__WHAT TO WORK ON__.
1. Decide whether each statement (a), (b), and (c) agrees with the advice column about living with grown-up children, answering yes or no and quoting the words of the column that settle it. (a) The letter writer has a 22-year-old and a 19-year-old. (b) The letter writer says the children are being unbearable. (c) The Prime Minister's son was reported as living at home at age 21.
2. Write the next part of the advice column about living with grown-up children, picking up right after its final sentence.

__EXCERPT__.
● ● ● ● ●
In-house counsellor Ms X shares some tips on how to flat with your grown-up kids – without killing each other.

Dear Ms X,

Do children ever leave home anymore? Ever?

Seriously. I have a 22 year old and a 19 year old and neither of them look like budging from the family home.

I understand that rent is ridiculously expensive in Auckland and that because they are both studying it is even harder but they are annoying me on a basic level.

I feel like a horrible moaning middle class person for even saying it and they aren’t being unbearable but I guess I just had some fantasy that I was going to get some time to myself before I got older!

I worry that I am making life too easy for them and they are going to be ill equipped when they do get out of home. I just feel pissed off most of the time and now I hate the sound of my own voice when I ask them to help out.

What could I do to tangibly change the way we live together before I get screamy and shouty?

 

Hello Caller,

Welcome to the new reality of flatting with your own children.

It’s a real thing and it is different from 10 or 20 years ago, or even 30 years ago, when according to certain boomers any 14 year old with a paper run could buy a villa in Grey Lynn.

I even noticed that recently the Prime Minister’s 21 year old son was reported as living at home and that gave me a start. But I guess it’s hard to monetise a Snapchat career.
● ● ● ● ●
Interface element records:
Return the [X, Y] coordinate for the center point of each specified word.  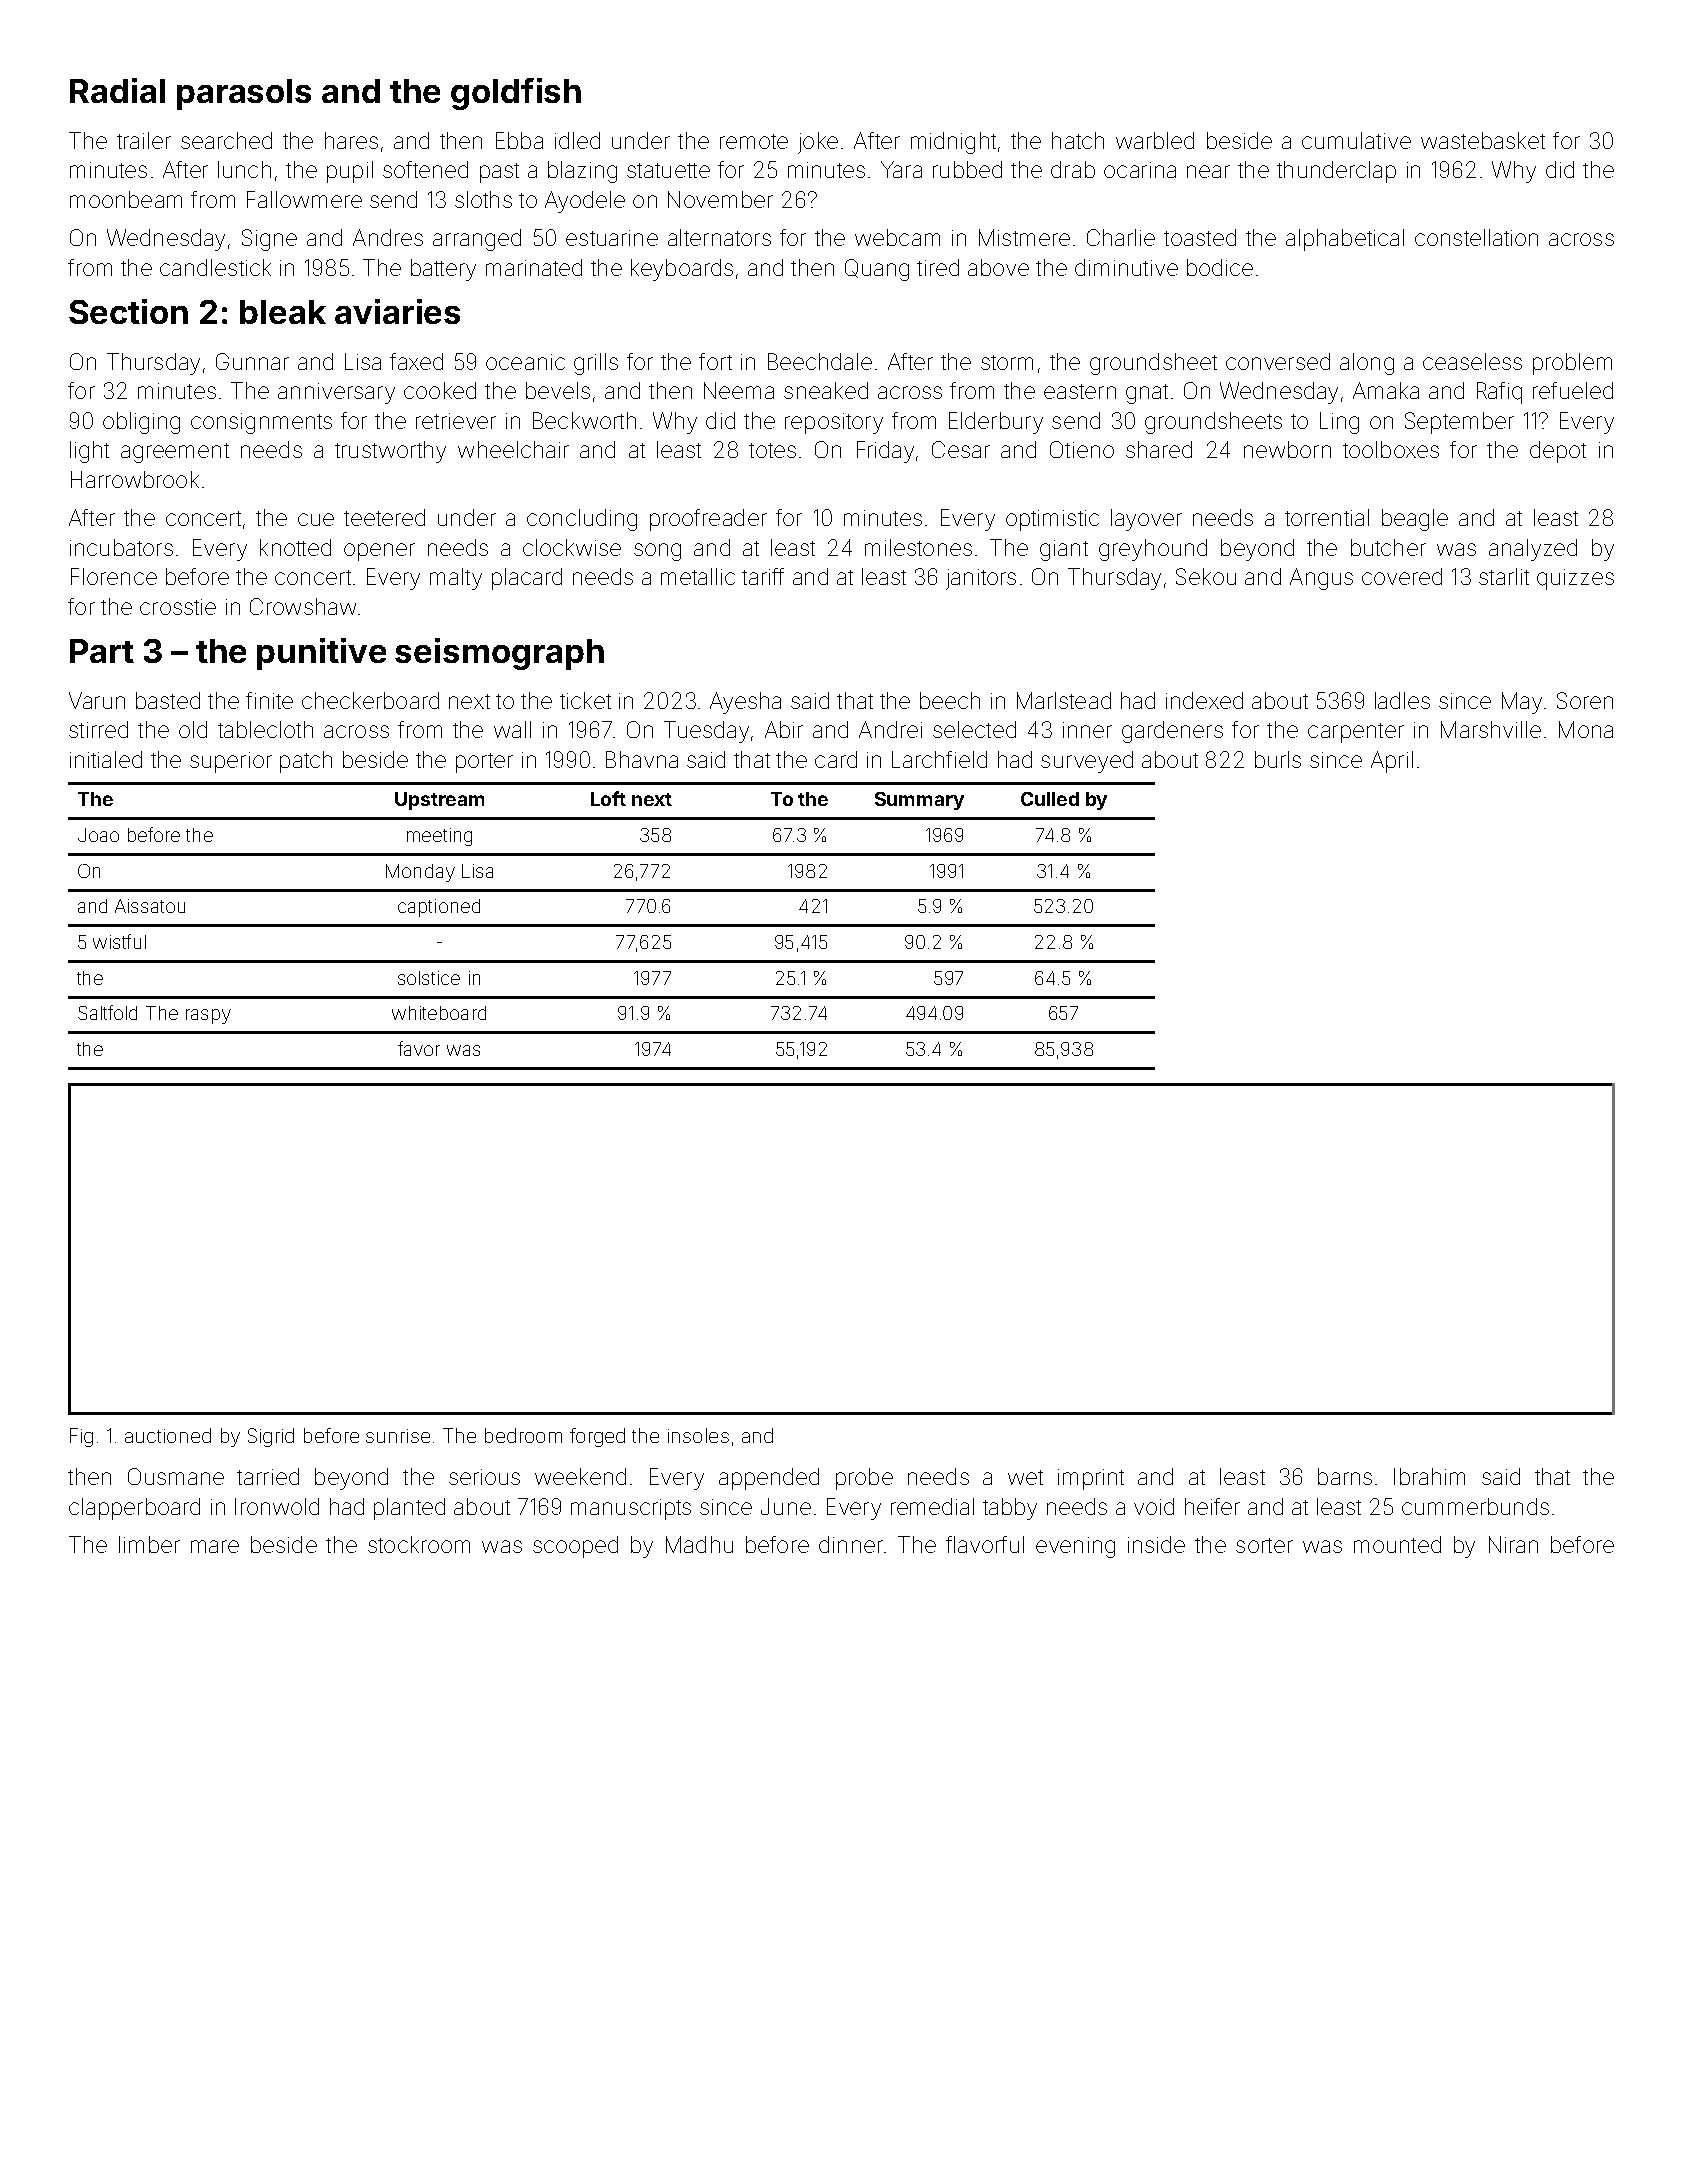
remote [754, 141]
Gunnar [252, 361]
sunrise [398, 1436]
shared [1159, 449]
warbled [1155, 140]
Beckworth [584, 420]
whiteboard [439, 1013]
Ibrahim [1429, 1476]
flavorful [985, 1544]
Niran [1513, 1544]
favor [419, 1048]
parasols [244, 94]
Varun [97, 700]
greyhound [1153, 550]
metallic [698, 576]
● ● ● ● ●
__ANSWER SET__.
1.
(a) Yes: "I have a 22 year old and a 19 year old"
(b) No: "they aren’t being unbearable"
(c) Yes: "the Prime Minister’s 21 year old son was reported as living at home"

2.
Parenting is a long game and it’s okay to have a variety of feelings along the way. It doesn’t mean you dislike or don’t love your children but you just didn’t think that you would all be hanging out in such close proximity at this stage.

There is something truly beautiful in your children reaching an age where they can move into a squalid damp flat, eat only 2 minute noodles and have sex with themselves or whoever they please, all without you knowing about it. And the same goes for you. You should be able to do all of the above (minus the squalidness, hopefully) without judgement or witnesses.

While your kids may have committed to study in Auckland it is worth noting that there are zero-fee courses in Invercargill or the charming Bay of Plenty. I believe Aucklanders should spend time in the smaller towns of New Zealand so they can better understand the lyrics of certain Flying Nun bands and our Pop Laureate Don McGlashan.

So if you can’t win Lotto or burst the housing bubble just by staring hatefully into mid air then what are ways in which you can all live together and make it not suck?

Because it basically IS flatting, then think of it as a flat in how you administrate the house. While they may not contribute much financially (you didn’t say if they pay board or not), what your children can be is equal contributors to the running of the house.

Call a ‘flat/mortgage payers’ meeting and set up a new world order. You need to signal that you are retiring from the roles you inhabited previously and like all cultural changes there may be push back or protests.

If you need some extra help stopping the household slipping back into the parent/child dynamic then have a read of this or put this very direct list aimed at the adult child living at home on the fridge.

Obviously you still have seniority, because someone has to, but share out tasks evenly. If you feel like running a benign dictatorship then you could dictate who does what or you could discuss sharing chores out by talent via a more humanistic vibe. Someone might be a good cook so perhaps they would like to do more of that?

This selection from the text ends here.